In clinical motor prosthesis applications, the brain-computer interface uses brain activity to estimate the user's intentions and uses this "decoded" intent to guide the person's own limbs or assistive devices, such as prosthetics or computer cursors.
different neurosensors (EED, EED and intradermus electrodes) can be used as brain-machine interfaces for clinical applications.
but for most applications, iBCI will be further improved to make it suitable for a wide range of standards of care for human clinical use.
method: Design a low-power brain-machine interface circuit that trains three male rhesus monkeys (monkeys J, R and L) to perform point-to-point movement of a 6mm radius virtual cursor in a two-dimensional plane, while the other arm is gently constrained.
monkey performed center-out and back-to-back tasks on eight targets with a radius evenly distributed over an 8 cm radius circle.
used standard neurosurgery techniques to implant two (Blackrock Microsystems, Inc.) into monkeys.
array contains a 1mm microelectray grid of 10 x 10, with a center-to-center spacing of 400 m between adjacent electrodes.
arrays of J and R are implanted in the left cortic hemisphere.
enters the main motor cortary (M1) and the other into the back movement pre corty (PMd).
participant T5 was a right-handed, 63-year-old at the time of the study, and had his iBCI cursor control course.
participant T5 implanted two 96-channel in-cortic silicon microelectray arrays (electrode length 1.5 mm, Blackrock Microsystems) in the arm area of the main (left) motor cortation.
T5 also conducted ten research sessions, from which we analyzed the two-minute duration of the cursor movement task.

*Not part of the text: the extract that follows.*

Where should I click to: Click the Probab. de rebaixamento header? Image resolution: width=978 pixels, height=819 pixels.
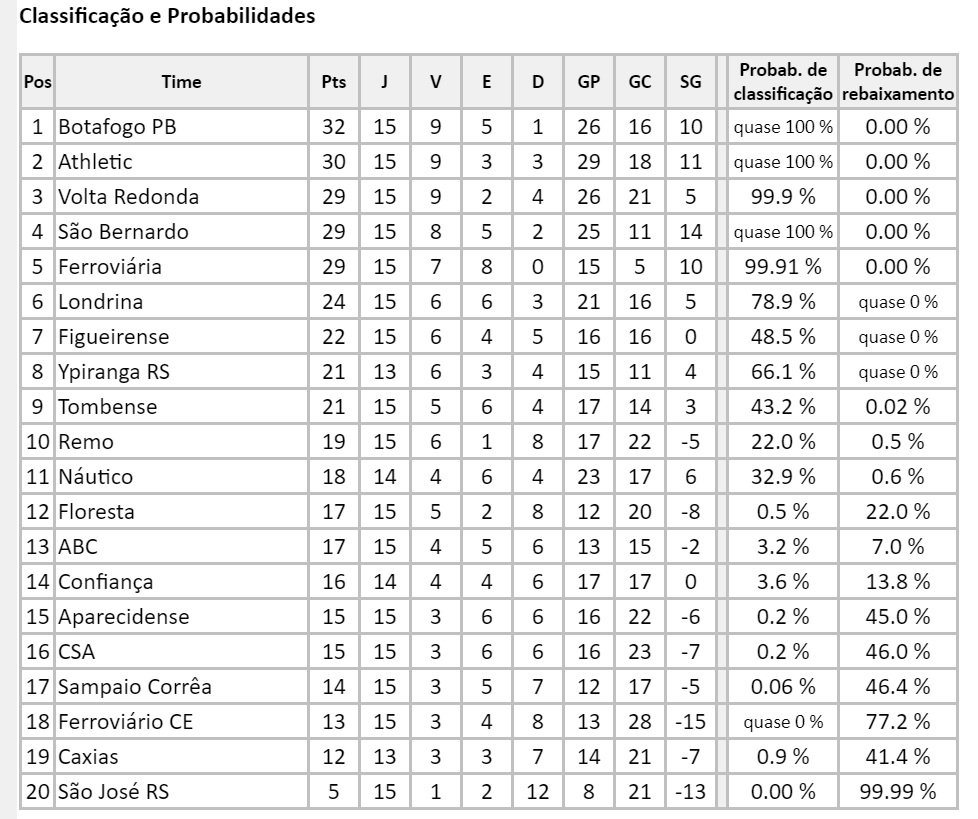(x=897, y=83)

his task, a 1,000-by-1,000-pixel grid on a computer monitor was divided into 6-by-6 or 9-by-9 grids of gray squares of equal size.
each square is a selectable target, and in each experiment, a square is randomly prompted for the correct target by changing its color to green.

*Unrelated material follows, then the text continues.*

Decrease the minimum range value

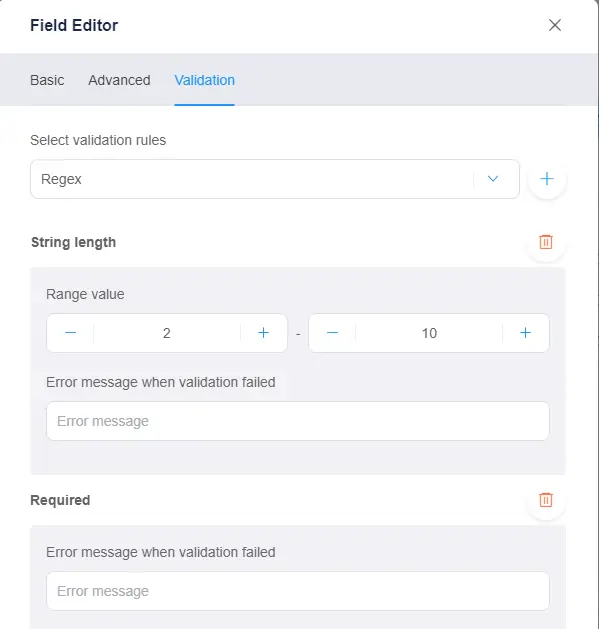pos(71,333)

participants must select the correct target (which will lead to the success of the experiment) and avoid selecting any other incorrect targets (which will cause the experiment to fail).
result: iBCIs of special circuits are designed to consume one order of magnitude less power than IBCI built on neuroscience-based specifications.
this could result in a high electrode count of wireless iBCI, reducing power consumption and enabling these circuits to support thousands of channels.
the clinical application of the brain-computer interface.
original source: MedSci original !-- show ended -- the !-- to determine whether the login ended.